Но в конце и я все же получала свою долю удовольствия, когда все успокаивались, рассаживались по местам и, затаив дыхание, слушали истории отца семейства о временах «золотой лихорадки», диком Западе или о Гражданской войне, последствия которой до сих пор сильно отражались на жизни людей.

Каждое лето дети с окраин много времени проводили в близлежащем лесу. Кислый щавель для супа, невероятно сладкие и душистые ягоды малины и земляники, спелая голубика служили отличным подспорьем в семьях бедняков.

Пока я была слишком мала, темнеющий вдали лесной массив будоражил любопытство неизвестностью и таинственностью. Трудно описать чувства, нахлынувшие на меня в тот момент, когда наконец состоялось мое знакомство с первым настоящим другом.

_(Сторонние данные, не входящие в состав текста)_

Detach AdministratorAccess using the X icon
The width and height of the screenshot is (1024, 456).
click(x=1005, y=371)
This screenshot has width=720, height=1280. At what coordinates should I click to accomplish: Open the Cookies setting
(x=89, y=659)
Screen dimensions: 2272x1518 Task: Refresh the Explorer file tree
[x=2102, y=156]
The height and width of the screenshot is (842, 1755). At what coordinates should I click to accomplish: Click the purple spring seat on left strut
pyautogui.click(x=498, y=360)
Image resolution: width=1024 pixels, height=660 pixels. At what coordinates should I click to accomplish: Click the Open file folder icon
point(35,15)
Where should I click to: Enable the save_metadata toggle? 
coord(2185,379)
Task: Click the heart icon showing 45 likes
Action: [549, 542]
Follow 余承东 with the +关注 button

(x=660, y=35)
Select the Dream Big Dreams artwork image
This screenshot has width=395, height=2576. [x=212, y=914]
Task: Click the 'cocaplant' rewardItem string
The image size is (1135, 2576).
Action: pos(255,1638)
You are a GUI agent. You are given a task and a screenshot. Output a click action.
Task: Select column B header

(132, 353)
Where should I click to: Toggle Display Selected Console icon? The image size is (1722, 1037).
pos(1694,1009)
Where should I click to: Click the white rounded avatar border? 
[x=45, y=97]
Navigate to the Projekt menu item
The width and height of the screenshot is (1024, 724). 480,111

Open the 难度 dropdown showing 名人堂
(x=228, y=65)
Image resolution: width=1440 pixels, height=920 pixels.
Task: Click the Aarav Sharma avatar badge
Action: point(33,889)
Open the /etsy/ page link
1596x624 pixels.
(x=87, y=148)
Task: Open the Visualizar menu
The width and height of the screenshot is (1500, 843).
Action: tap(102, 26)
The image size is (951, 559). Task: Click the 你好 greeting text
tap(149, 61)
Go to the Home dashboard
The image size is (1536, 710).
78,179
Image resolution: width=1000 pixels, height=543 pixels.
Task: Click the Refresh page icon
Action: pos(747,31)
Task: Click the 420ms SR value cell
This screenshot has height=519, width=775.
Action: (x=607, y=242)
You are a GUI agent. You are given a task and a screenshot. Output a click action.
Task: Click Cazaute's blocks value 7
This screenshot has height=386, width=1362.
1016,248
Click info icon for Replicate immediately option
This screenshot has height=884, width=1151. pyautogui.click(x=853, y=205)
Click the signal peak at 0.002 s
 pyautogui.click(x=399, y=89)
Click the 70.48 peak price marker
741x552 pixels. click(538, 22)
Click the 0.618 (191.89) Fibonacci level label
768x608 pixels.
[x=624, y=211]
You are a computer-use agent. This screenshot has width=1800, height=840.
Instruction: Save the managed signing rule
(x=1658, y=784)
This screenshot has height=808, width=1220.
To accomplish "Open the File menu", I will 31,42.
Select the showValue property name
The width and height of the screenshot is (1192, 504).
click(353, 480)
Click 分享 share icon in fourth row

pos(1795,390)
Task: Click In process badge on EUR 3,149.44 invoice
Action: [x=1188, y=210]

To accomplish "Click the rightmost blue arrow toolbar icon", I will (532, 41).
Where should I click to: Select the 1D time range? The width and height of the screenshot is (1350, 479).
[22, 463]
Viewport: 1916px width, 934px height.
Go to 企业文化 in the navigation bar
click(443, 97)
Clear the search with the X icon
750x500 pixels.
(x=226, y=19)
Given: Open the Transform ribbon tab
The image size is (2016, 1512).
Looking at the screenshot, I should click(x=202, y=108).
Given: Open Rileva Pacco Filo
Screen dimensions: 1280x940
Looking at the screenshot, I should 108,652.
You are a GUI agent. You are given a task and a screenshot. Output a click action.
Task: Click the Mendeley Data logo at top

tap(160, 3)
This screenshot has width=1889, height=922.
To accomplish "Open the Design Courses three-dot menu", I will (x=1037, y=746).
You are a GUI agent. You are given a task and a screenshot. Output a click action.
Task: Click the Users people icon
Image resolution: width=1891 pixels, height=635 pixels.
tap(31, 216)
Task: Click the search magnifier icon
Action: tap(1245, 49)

Довольно пыльный, с редким подлеском, поникший от дыма заводов, но еще не павший под напором топоров и бульдозеров, лес показался мне просто сказочным местом, уютным островком добра и безопасности, окутал волшебной атмосферой покоя. Но главное я поняла, пройдя по тропинке вглубь, когда городского шума уже не слышно, вдохнув поглубже пьянящий запах елей, мха и лесной сырости — именно здесь я дома, только здесь меня давно ждали и по-настоящему любят. Словно зачарованная, я глядела по сторонам, и не могла наглядеться.